What makes a wine healthy?

While everyone’s definition of a healthy wine might vary, below are some of the key criteria that you might use to constitute a beneficial beverage.

  • Rich in antioxidants: Dry red wines, since they maintain their grape skins during fermentation, pack a more powerful antioxidant punch. Antioxidants found in red wines are called polyphenols, which have been shown to protect the lining of blood vessels in the heart. Studies have shown that drinking red wine (in moderation) has been linked to lower risks of cancer, stroke, and heart disease.
  • Low in sugar: Less residual sugar often means fewer calories, so if you are calorie counting, or just seeking less sugar in your diet, then stay away from the sweeter wines like Moscato. Typically a dry white or a dry red will tend to be lower in calorie count (110-130 per 5-ounce pour). There are also specific ‘skinny’ brands of wine that promise about 80-100 calories per glass. Those typically tend to be lower in alcohol (since most of the calories in wine come from the alcohol). But, you might be better off just drinking a smaller pour of a dry red, natural wine.

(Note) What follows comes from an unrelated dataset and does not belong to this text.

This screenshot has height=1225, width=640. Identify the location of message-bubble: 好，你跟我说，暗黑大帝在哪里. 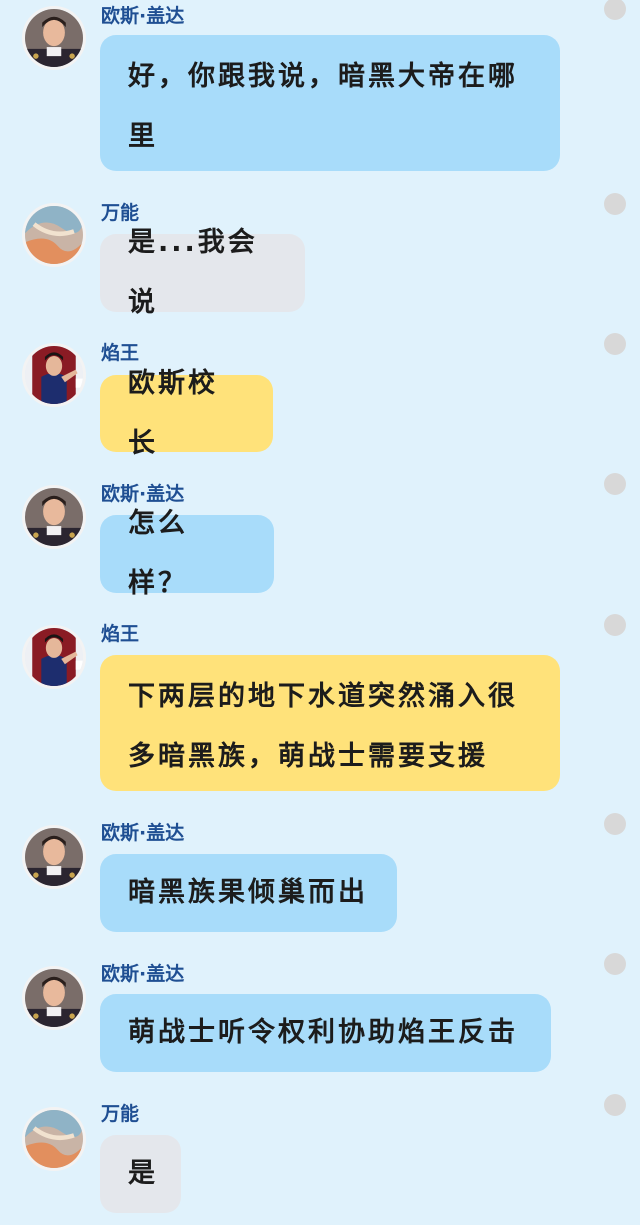
(330, 103).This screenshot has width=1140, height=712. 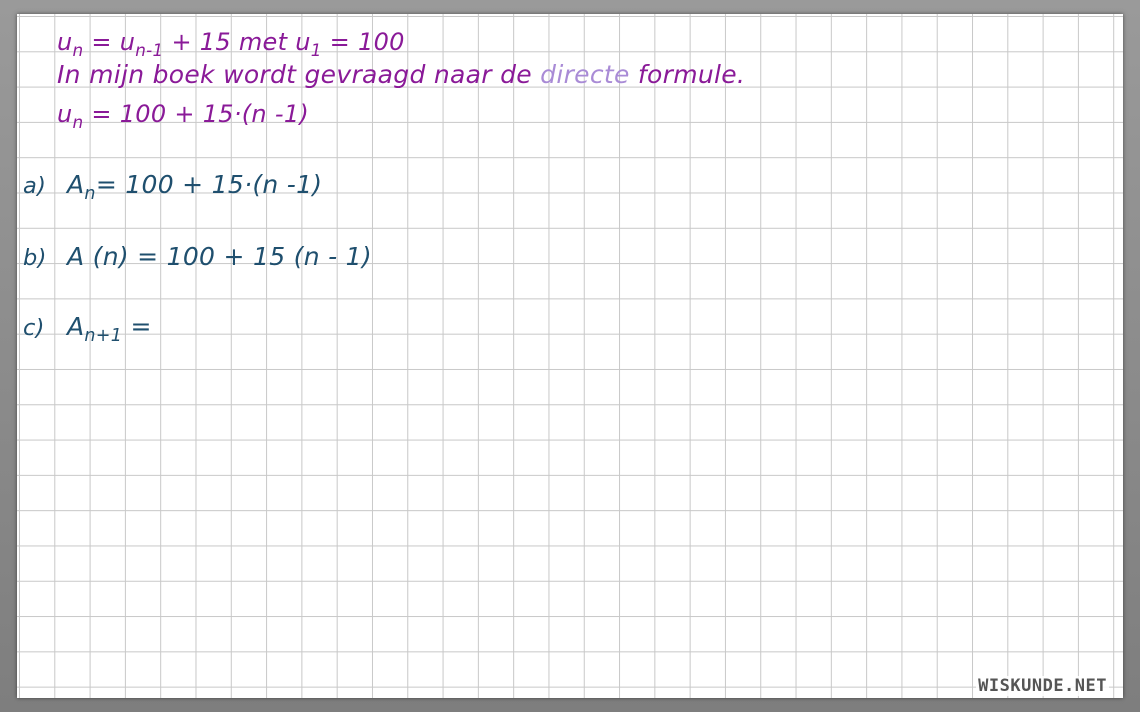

  • No pesticides: Since organic wines are void of pesticide residue, and so are natural wines, some may say they are in fact healthier. Because of the organic farming principles used, they are also healthier for the environment. Also, organic wines don’t have added sulfites and preservatives that can trigger negative side-effects for people like asthma-like symptoms and headaches. Whatever the type, choose organic or natural whenever you can.
  • Alcohol Content. It's possible to enjoy a few more sips of your favorite wine without as much buzz if you choose a wine with a lower alcohol content per ounce. While the difference between 10 percent for most whites to up to 15 percent for some reds sounds negligible, this translates to a higher blood alcohol level the more you drink. Two glasses of a sip with higher alcohol content leaves you with three times the amount of buzz as the lower option, which can affect your early morning workout as well as your health if you are concerned with how much alcohol you drink in a week.

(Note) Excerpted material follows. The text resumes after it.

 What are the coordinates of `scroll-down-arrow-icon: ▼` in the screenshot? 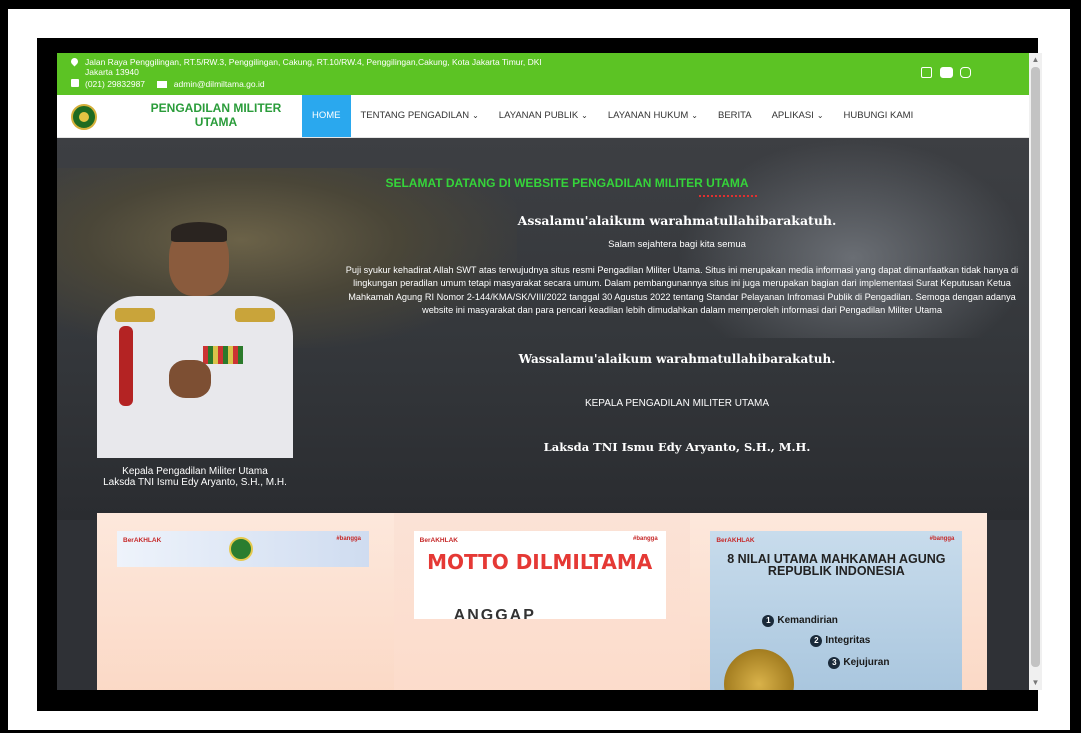 It's located at (1036, 683).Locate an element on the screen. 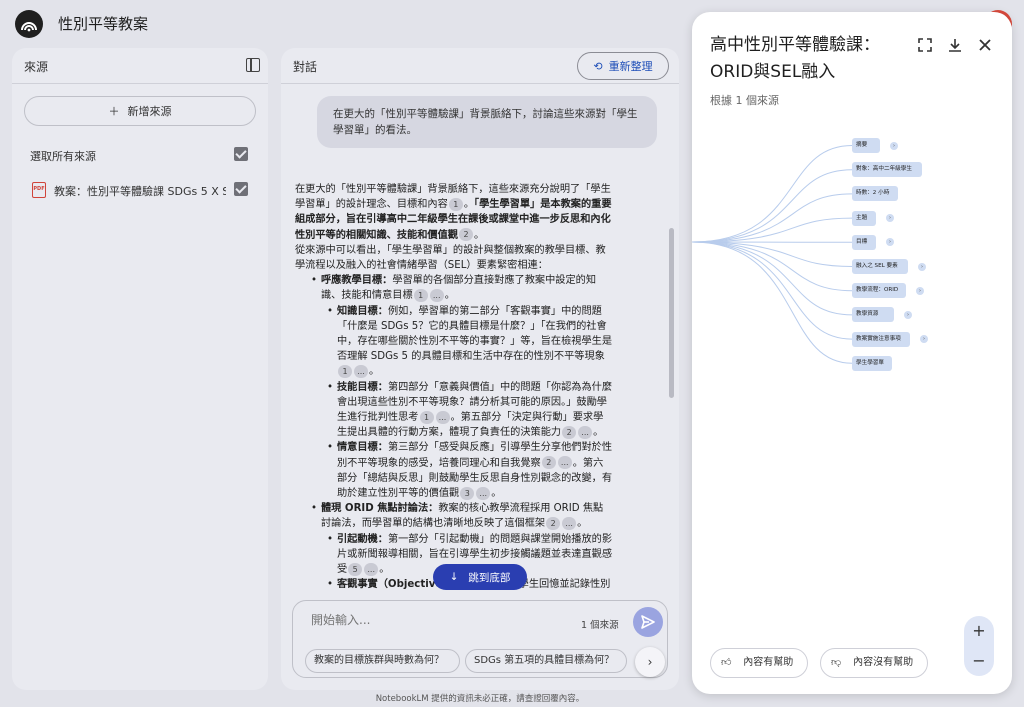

Since wine labeling does not disclose everything you might want to know, it can be tough to find a wine that meets your personal needs. Cuddy notes to be wary of buying wine from a grocery store. “Do not do it!” says Cuddy. “The wines there are almost all guaranteed to be mass-produced, heavily manipulated, have near the maximum allowable SO2 [sulfite] content, and will have many of the stabilizers, coloring agents, clarifiers, and a litany of other non-wine ingredients they are allowed to add but not label.”

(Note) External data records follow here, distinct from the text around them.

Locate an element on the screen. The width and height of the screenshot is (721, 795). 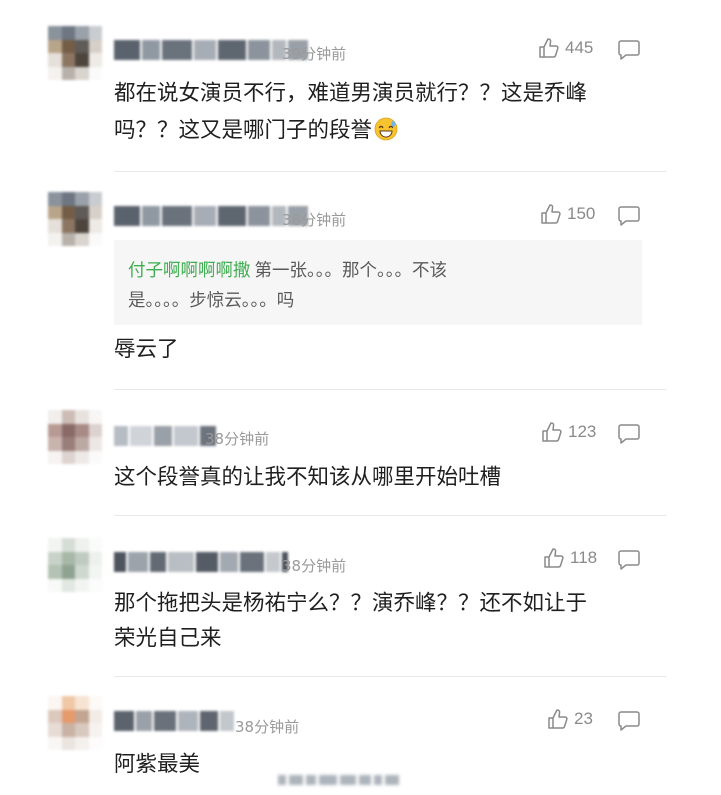
like-button: 123 is located at coordinates (568, 432).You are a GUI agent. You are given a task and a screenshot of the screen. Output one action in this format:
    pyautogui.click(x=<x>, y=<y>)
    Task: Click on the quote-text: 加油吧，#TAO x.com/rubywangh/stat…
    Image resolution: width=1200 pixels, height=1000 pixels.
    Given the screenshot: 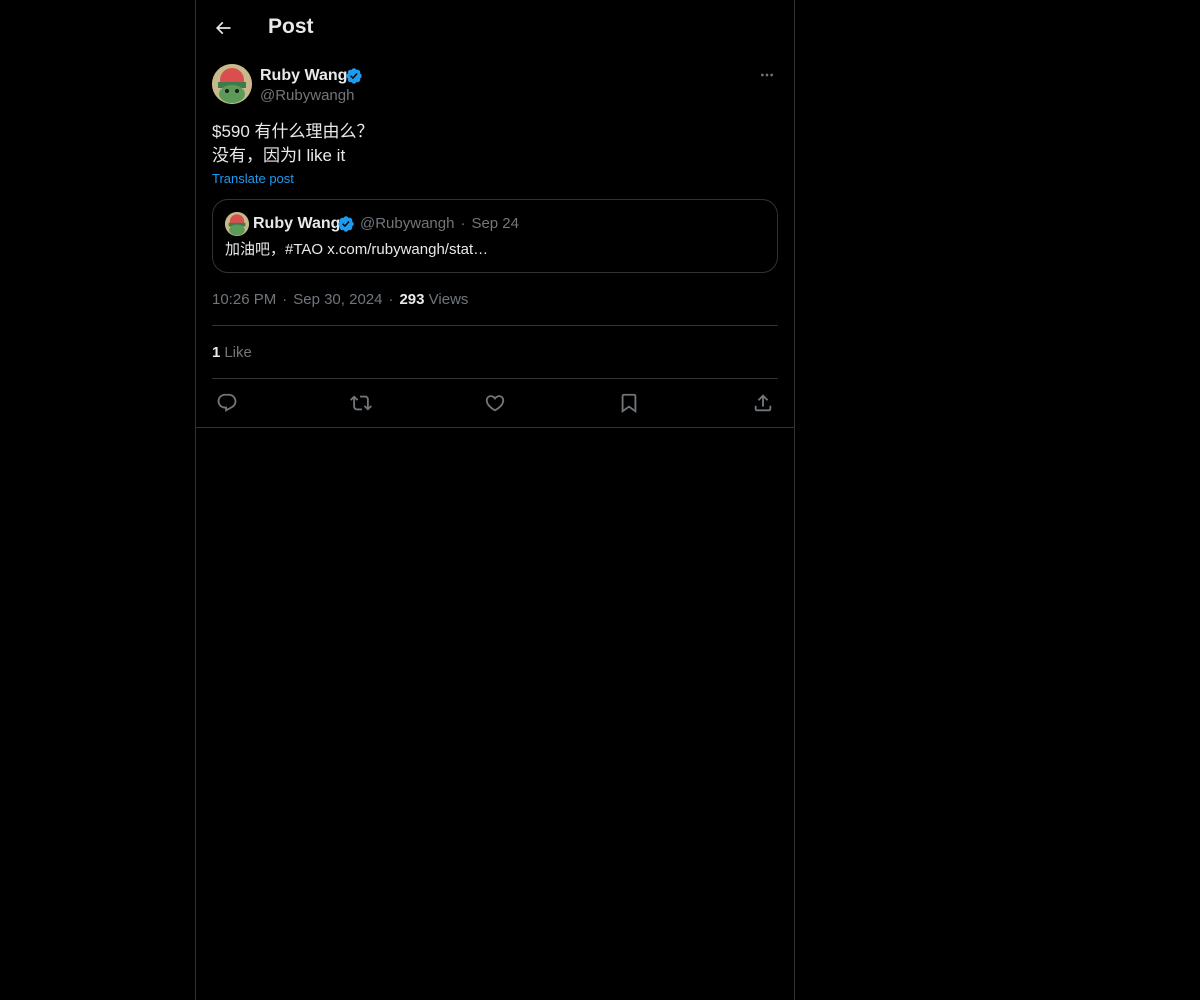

When possible, seek out wine from your local wine shop. The sellers who choose to work at local wine stores tend to be extremely knowledgeable about wine, and many up-and-coming shops are natural-wine focused, so you'll certainly find some great, natural and organic wines from low-yield producers. They will also likely be able to tell you whether a wine is vegan or not—if that's a box on your wine-criteria checklist.